EXERCISE INSTRUCTIONS: Count the lines in the records below that contain the string "Viewport", and give only that number.

EXCERPTED DATA:
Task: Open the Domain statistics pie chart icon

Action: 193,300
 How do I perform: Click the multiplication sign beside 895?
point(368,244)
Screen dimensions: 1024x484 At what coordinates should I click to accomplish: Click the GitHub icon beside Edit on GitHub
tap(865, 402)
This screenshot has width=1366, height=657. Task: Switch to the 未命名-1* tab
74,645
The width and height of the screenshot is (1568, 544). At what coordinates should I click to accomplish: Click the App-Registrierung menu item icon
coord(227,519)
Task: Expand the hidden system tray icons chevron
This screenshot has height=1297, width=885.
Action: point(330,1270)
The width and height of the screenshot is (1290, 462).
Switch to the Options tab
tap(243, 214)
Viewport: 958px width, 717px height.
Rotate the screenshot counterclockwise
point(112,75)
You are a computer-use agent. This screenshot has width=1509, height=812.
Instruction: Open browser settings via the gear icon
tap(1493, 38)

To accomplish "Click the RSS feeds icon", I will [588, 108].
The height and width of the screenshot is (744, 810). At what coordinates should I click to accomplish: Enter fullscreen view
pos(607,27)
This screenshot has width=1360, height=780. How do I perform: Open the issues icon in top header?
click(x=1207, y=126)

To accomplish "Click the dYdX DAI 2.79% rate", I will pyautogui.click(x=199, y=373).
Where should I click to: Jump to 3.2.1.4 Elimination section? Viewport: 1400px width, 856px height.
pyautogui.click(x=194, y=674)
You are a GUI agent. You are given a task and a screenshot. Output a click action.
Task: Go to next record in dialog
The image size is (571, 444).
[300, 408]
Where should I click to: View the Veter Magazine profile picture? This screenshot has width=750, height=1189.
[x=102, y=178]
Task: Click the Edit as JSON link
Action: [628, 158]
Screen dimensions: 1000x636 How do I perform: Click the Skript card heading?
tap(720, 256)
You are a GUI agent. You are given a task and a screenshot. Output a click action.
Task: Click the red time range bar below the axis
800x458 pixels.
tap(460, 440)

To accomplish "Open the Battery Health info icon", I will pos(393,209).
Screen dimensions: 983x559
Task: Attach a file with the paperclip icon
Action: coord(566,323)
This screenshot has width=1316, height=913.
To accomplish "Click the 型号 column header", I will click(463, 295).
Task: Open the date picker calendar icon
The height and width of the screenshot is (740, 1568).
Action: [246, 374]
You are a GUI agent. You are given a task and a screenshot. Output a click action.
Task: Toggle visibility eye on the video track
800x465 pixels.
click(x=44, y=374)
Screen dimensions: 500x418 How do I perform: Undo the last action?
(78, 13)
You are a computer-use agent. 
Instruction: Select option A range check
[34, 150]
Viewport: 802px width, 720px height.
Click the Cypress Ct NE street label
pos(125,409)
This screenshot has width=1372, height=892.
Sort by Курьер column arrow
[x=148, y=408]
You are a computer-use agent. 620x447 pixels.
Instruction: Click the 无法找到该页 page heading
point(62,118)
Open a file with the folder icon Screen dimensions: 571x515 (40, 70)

THE OUTPUT: 3